Par Hélé Béji - L'humanisme tunisien est pétri d'urbanité et de civilité, aussi bien dans les couches populaires que dans les élites conservatrices ou modernes. Au fil des siècles, nous avons forgé les clés subtiles d'un vivre-ensemble où, dans les grandes crises, nous avons appris à régler nos conflits autrement que par la destruction de l'adversaire, autrement que par la violence. Ce trésor nous a été transmis dans nos familles, dans notre éducation, dans notre piété filiale, dans l'amour de nos anciens, dans la douceur de nos mœurs, dans notre sociabilité, dans la vieille et sensuelle urbanité musulmane, dans l'humour et l'érudition de nos ancêtres, dans la religion de nos pères, empreinte de délicatesse, de tact, d'élégance verbale, d'équilibre moral, et de sagesse spirituelle.
Les élections du 23 octobre sont une traduction manifeste de la persévérance de cette manière d'être au monde. Elles rétablissent avec force ce que les dérives politiques, depuis l'Indépendance, avaient maltraité par la persécution des islamistes, scène obscure de notre modernité. Celle-ci, derrière les douceurs épicuriennes d'un peuple affable et gai, avait piétiné sans merci les irrédentistes de la religion, et avait lissé cette cruauté d'un glacis hermétique à leur souffrance. La victoire électorale des proscrits de l'Indépendance dépose entre leurs mains les règles de la civilité politique qui leur avait été refusée. Plus aucun système politique, qu'il soit d'inspiration religieuse ou profane, ne pourra sacrifier ce trésor sans devenir source de brutalité, de malheur et de despotisme.
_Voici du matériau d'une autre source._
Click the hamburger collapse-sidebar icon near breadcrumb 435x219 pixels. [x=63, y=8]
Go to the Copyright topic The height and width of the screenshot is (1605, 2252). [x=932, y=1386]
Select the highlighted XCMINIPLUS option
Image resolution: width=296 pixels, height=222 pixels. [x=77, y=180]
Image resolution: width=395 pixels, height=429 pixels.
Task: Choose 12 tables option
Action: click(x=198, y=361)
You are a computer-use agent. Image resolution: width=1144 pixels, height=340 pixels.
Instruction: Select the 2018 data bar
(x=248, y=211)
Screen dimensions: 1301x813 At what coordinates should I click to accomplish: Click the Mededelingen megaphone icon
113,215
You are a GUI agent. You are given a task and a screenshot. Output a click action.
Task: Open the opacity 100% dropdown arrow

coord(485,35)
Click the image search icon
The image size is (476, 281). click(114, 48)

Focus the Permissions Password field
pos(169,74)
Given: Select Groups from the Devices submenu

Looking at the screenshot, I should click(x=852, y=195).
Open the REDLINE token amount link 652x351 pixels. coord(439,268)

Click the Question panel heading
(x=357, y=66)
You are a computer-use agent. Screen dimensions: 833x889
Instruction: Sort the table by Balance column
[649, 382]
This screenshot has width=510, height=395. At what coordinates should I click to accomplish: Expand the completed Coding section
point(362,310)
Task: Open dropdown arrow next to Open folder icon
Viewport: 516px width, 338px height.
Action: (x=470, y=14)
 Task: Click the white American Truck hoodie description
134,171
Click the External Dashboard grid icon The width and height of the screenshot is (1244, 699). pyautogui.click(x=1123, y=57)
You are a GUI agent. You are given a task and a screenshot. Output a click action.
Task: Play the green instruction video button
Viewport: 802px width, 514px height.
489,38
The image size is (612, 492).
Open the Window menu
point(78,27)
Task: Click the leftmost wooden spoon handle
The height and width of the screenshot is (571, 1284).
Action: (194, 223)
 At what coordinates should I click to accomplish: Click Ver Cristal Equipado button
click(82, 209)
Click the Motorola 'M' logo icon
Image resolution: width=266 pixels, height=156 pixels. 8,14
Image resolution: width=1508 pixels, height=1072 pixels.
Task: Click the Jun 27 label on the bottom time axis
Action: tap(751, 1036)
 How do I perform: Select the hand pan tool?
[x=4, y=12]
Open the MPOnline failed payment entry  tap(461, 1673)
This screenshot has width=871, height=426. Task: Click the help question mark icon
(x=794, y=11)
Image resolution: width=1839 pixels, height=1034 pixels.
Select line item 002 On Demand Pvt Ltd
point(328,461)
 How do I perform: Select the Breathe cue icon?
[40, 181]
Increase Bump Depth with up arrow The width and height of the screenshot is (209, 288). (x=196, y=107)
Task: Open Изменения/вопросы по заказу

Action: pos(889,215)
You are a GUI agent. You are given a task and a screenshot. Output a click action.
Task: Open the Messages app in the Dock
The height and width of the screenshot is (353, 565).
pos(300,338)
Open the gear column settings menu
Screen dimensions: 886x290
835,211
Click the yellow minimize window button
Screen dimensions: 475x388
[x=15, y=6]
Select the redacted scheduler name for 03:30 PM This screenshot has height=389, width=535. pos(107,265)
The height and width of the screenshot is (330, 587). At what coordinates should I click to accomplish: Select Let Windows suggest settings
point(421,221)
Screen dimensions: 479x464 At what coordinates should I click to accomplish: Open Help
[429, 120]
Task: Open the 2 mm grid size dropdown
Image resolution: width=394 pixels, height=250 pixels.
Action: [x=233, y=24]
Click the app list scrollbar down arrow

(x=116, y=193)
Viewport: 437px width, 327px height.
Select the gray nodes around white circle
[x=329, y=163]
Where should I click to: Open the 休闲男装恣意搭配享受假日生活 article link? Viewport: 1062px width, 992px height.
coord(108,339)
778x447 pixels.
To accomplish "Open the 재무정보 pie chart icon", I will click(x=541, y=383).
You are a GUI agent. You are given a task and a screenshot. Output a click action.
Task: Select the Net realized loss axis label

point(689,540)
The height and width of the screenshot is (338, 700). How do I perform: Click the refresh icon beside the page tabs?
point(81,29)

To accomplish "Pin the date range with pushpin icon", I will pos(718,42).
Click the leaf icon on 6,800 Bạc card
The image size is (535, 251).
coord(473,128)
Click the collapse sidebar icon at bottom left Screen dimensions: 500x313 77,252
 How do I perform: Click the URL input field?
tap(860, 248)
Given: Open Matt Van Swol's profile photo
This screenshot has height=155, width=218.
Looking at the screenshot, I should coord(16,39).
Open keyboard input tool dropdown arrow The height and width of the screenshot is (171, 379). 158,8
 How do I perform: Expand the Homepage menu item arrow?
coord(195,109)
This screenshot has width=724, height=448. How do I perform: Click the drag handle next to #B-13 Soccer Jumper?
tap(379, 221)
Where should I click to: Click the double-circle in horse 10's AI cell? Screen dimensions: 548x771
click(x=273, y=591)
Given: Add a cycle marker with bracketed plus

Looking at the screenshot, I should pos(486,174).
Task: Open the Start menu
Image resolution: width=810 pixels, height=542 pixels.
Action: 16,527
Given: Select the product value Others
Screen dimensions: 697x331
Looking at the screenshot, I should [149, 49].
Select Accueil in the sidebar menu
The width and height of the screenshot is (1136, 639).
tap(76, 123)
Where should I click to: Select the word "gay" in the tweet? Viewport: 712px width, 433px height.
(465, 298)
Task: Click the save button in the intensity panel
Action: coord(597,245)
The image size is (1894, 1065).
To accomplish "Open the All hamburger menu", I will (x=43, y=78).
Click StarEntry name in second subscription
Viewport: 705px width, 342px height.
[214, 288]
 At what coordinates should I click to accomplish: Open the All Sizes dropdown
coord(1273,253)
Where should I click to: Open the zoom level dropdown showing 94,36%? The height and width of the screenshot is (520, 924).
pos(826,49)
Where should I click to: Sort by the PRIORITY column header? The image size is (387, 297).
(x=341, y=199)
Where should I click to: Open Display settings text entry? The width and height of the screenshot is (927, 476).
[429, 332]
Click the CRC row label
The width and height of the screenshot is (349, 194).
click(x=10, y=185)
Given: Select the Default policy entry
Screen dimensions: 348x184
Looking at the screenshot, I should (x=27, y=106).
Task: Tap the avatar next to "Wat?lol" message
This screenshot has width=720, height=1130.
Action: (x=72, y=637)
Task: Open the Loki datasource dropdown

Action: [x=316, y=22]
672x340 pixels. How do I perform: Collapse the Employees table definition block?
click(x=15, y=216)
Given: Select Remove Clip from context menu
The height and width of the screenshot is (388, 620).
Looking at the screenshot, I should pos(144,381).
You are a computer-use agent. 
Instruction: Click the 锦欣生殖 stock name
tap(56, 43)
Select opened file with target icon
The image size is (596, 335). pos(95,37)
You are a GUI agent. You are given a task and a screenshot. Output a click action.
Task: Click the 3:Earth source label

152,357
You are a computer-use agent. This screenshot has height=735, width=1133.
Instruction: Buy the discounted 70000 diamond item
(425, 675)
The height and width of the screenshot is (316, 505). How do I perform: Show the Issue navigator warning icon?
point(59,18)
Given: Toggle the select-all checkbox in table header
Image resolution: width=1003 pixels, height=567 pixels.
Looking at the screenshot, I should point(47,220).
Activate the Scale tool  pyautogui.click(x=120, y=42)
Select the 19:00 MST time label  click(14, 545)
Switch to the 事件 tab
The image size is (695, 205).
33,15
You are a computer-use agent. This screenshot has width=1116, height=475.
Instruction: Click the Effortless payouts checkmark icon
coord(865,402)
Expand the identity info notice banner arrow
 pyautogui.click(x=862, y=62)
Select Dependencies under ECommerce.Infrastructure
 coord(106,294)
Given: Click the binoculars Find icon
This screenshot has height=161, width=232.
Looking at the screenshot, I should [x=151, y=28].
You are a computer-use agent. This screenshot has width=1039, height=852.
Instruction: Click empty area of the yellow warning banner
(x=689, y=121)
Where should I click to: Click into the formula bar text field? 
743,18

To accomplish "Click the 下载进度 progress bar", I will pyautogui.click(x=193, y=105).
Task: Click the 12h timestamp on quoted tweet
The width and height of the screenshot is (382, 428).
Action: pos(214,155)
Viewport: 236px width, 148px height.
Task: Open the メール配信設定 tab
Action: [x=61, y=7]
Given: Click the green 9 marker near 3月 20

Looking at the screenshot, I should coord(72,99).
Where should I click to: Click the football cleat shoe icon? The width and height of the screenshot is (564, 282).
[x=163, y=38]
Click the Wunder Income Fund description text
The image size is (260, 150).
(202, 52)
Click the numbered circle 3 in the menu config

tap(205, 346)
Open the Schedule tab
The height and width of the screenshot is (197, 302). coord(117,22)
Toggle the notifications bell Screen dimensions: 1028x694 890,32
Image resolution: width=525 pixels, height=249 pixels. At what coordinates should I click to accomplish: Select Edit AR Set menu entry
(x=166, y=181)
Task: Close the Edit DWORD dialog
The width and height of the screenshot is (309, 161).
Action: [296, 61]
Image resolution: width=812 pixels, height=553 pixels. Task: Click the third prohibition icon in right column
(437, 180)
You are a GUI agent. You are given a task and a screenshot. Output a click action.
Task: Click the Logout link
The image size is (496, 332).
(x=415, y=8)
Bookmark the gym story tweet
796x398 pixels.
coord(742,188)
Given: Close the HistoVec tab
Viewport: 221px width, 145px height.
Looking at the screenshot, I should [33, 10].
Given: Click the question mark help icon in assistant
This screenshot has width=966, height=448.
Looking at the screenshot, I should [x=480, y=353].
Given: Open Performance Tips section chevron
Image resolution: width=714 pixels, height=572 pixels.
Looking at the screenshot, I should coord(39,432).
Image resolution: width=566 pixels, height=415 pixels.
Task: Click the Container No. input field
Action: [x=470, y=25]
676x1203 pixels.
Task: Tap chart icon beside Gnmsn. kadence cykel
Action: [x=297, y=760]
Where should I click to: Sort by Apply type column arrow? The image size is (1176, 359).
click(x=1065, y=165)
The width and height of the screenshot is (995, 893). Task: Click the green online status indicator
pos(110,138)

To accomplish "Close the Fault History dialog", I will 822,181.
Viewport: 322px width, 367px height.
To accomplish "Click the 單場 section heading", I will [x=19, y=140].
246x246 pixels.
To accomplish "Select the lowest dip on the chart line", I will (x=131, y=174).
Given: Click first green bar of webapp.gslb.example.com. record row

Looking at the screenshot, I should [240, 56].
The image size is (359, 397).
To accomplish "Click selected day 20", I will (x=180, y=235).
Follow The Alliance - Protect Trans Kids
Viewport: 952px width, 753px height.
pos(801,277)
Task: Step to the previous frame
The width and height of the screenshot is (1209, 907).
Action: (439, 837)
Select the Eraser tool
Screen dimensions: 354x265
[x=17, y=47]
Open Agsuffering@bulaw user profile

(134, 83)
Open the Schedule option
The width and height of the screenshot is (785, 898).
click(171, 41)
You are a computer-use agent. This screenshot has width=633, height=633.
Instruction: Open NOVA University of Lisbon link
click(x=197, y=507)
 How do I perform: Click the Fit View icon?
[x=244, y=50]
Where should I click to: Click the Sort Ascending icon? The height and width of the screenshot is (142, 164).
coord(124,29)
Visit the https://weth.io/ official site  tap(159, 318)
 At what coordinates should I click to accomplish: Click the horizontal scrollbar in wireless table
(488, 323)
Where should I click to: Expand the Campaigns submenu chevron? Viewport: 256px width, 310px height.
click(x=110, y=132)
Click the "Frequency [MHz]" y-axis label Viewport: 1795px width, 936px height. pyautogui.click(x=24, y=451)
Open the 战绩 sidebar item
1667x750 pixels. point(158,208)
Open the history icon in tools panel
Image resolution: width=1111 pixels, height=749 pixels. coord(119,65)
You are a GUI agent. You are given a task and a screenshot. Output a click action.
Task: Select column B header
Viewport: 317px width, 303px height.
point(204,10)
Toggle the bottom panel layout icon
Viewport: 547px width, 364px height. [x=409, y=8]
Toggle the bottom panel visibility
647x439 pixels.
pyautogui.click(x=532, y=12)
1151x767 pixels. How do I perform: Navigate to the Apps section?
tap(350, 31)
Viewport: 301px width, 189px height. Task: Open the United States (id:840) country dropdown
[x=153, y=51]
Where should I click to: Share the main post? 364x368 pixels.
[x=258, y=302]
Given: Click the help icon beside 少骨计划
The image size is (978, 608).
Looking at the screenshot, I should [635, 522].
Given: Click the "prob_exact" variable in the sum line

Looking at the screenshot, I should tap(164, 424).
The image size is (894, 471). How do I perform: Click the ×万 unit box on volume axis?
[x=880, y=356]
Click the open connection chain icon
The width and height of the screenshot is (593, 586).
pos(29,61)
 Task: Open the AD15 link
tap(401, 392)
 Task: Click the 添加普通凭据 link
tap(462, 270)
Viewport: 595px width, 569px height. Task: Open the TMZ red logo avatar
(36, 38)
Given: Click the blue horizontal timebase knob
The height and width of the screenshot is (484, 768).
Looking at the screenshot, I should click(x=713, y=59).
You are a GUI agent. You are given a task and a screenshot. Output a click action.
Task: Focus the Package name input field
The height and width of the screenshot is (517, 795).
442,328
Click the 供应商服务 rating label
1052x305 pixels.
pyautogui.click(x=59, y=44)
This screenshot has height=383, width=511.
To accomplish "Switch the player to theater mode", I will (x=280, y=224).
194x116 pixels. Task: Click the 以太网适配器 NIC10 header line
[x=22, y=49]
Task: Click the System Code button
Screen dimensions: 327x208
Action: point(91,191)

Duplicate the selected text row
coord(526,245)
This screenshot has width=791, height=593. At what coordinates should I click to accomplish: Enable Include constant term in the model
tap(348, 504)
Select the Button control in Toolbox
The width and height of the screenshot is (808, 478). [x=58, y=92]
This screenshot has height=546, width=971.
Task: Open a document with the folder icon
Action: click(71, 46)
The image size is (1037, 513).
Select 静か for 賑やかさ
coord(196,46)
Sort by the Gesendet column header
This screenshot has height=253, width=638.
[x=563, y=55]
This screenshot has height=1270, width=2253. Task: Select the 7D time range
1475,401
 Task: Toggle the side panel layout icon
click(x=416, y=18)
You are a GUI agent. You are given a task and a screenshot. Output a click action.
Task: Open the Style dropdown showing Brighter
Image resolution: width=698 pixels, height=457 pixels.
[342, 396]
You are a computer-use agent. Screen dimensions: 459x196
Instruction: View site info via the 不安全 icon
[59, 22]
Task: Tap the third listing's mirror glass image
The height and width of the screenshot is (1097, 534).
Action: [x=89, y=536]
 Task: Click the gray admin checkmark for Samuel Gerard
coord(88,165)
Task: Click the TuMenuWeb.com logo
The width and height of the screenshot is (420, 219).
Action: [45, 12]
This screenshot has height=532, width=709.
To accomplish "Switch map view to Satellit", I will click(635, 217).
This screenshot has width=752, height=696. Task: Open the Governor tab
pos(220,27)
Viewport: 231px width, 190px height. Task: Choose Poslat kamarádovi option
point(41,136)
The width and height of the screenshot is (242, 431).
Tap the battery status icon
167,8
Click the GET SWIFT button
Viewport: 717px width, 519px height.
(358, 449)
Cette civilité d'usage, que toute la société occidentale a perdue, et qui a perverti l'amour même de la liberté en Occident, sera l'âme de notre future démocratie. Or, les modernistes, qui semblaient en être imprégnés, ont échoué aux élections. Pourquoi ? Parce qu'ils n'ont jamais eu le courage de faire une vraie critique de la modernité. Ils n'ont pas su examiner à quel point la modernité sacrifiait la dignité humaine dans l'hyper-individualisme, dans la destruction de la fraternité, dans les dérives obscènes et consuméristes de la liberté elle-même, dans les misères morales et matérielles de l'individu moderne, devenu comme dit Heidegger « l'homme sans patrie ». La dignité humaine est la dernière chose aujourd'hui dont les sociétés occidentales se soucient. Et la critique de cette modernité inhumaine n'a rien à voir avec l'esprit réactionnaire, ni avec un refus de son temps, elle est le mouvement même d'autodépassement de la modernité. Ce travail, les modernistes tunisiens ne l'ont pas fait. Ils ont développé des schémas obsolètes de progressisme, ils ont agité les clichés des années soixante en matière de féminisme, ils n'ont pas fait ce constat simple et évident : la piété populaire est chez nous la source de la morale. Ils n'ont pas réfléchi à cette chose incontournable qu'est la religion. Si on lui enlève toute sa part de conformisme, d'hypocrisie, et de calculs, elle est ce qui fait chez nous le ciment intérieur des rapports civils, empreints non de sacré, mais de considération. Contrairement à ce qu'on pense, la religion n'est pas seulement le souci de régler nos problèmes avec l'au-delà, mais de trouver aussi un mode d'être ensemble fondé, ici-bas, sur une morale entre nous. Je l'ai dit à de nombreuses reprises, en public et par écrit, que les Tunisiens, et d'une manière générale les Musulmans, n'en sont pas encore à tirer leur conscience morale uniquement d'eux-mêmes, sans le soutien de Dieu ; que la piété est la condition de leur humanisme avec leurs semblables, pour la majorité du peuple ; que seuls quelques intellectuels lettrés peuvent prétendre tirer d'eux-mêmes une morale autonome, que cette liberté par rapport à la divinité n'est donnée qu'à un petit nombre ; que les laïcs, en jouant cette carte, vont perdre la partie ; qu'enfin, ce lien spirituel qui existe encore dans nos sociétés, dont les démocraties modernes ont fait l'économie, hante à nouveau le monde entier.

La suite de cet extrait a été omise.